_Activity_. Check every line of the entries below for "link", and copy the lines that have it.

_Task data_.
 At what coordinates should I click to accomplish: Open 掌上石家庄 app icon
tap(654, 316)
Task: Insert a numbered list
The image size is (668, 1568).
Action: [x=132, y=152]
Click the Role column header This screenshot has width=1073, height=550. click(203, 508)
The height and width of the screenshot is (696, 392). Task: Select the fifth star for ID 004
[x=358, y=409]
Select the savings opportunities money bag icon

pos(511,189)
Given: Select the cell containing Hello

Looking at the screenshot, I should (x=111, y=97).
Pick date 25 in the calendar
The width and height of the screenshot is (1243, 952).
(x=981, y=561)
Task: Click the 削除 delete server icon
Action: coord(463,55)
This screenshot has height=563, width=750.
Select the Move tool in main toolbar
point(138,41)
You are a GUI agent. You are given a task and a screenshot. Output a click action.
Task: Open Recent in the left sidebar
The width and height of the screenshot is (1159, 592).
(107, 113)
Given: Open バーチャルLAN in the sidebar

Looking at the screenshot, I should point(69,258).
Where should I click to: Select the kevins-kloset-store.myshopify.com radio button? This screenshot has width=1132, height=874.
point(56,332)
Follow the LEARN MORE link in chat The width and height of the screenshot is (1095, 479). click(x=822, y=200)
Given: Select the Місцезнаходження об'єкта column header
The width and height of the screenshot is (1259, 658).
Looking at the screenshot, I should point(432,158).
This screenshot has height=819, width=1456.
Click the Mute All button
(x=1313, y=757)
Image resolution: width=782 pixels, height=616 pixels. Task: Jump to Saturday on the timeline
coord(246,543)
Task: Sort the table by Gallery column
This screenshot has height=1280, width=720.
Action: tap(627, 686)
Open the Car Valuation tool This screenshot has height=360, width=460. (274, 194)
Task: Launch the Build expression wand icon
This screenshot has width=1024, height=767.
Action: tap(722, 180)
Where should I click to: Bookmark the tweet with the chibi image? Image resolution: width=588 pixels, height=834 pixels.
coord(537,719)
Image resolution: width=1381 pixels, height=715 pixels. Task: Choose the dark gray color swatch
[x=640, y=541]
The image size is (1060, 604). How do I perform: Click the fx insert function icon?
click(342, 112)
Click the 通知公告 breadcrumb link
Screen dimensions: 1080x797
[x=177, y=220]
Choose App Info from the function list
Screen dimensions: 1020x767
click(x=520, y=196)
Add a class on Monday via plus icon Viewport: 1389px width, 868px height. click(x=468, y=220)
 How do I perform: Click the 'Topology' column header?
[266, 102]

_Task result_.
Follow the LEARN MORE link in chat The width and height of the screenshot is (1095, 479). click(x=822, y=200)
Click the 通知公告 breadcrumb link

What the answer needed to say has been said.